• _Work required_
Return, with both end lines included, exactly what the data below holds from the line with "The height and" through the line with "276x316 pixels. How", though not the pictures.
═══ Records provided
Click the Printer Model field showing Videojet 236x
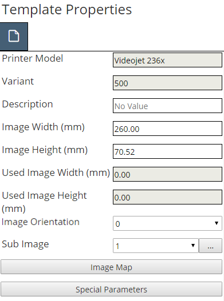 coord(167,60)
══════
═══ Records provided
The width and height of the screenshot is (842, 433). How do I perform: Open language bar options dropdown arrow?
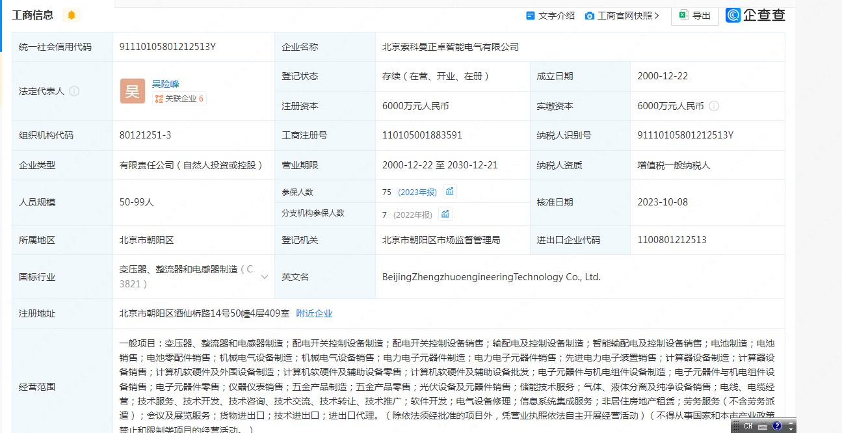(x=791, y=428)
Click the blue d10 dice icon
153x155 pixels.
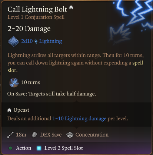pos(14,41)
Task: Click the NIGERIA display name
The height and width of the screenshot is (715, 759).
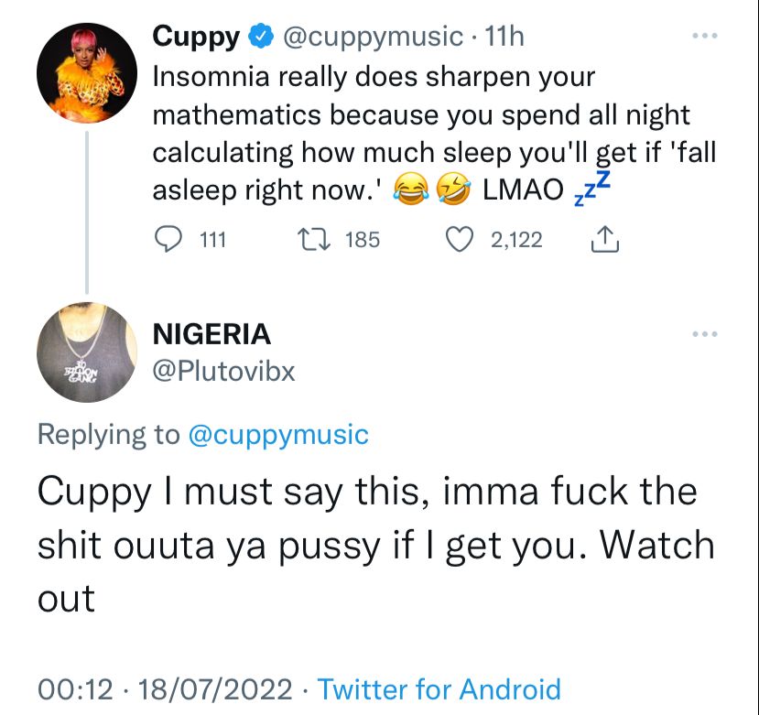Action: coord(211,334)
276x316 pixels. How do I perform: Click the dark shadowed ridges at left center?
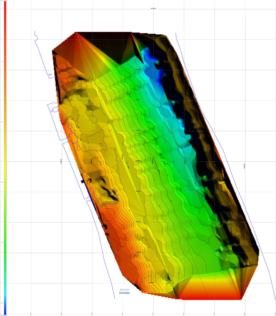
══════
• _Task response_
The height and width of the screenshot is (715, 759).
Action: coord(211,334)
276x316 pixels. How do I perform: Click the dark shadowed ridges at left center?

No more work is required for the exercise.